Excerpt provided>
>> start

Better Fleet: Why underutilised vehicles are a hidden cost drain

Underutilised vehicles don’t usually jump out as a problem. That’s why they stick around.

A van might be used a few times a week. A pool car might tick over enough miles to avoid attention. On paper, everything looks fine. In reality, those vehicles aren’t doing enough work to justify their cost.

And the costs don’t stop when a vehicle isn’t moving. You’re still paying for insurance, depreciation, servicing and admin.

But not all underutilisation is a mistake.

Dominic Hutchinson, Head of Operations at Holman, explains:

“Fleets must prepare for these peaks, and as a result, periods of lower utilisation are both predictable and intentional.”

In sectors like utilities and frontline services, demand rises and falls throughout the year. Fleets are often built to handle peak periods, which means some vehicles will naturally be used less during quieter months.

The issue is knowing the difference between:

  • planned downtime (preparing for peak demand)
  • avoidable underutilisation (vehicles not doing enough work)

Without clear data, those two can look the same.

>> end

Source material>
>> start

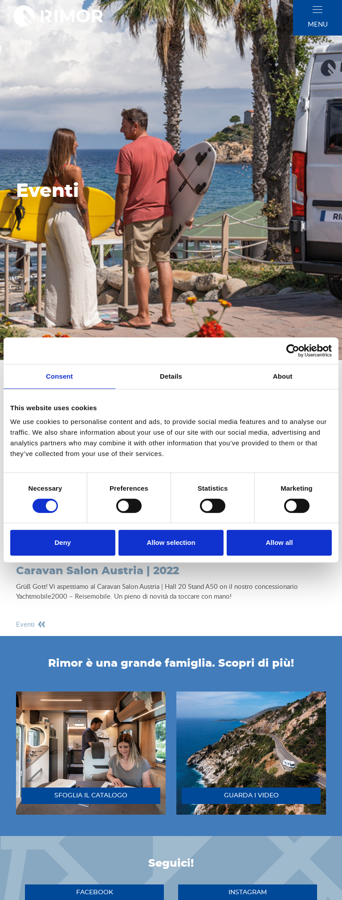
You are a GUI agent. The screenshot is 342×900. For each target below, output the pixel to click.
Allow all (279, 542)
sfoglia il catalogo (90, 795)
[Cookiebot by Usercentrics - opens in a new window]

>> end

Your tasks>
(a) In the fleet cost article, retype the passage starting at "A van might" and ending at "is a mistake.".
(b) Translate this sentence from the fleet cost article into Spanish: "In reality, those vehicles aren’t doing enough work to justify their cost."

Answer set>
(a)
A van might be used a few times a week. A pool car might tick over enough miles to avoid attention. On paper, everything looks fine. In reality, those vehicles aren’t doing enough work to justify their cost.

And the costs don’t stop when a vehicle isn’t moving. You’re still paying for insurance, depreciation, servicing and admin.

But not all underutilisation is a mistake.

(b) En realidad, esos vehículos no están haciendo suficiente trabajo para justificar su costo.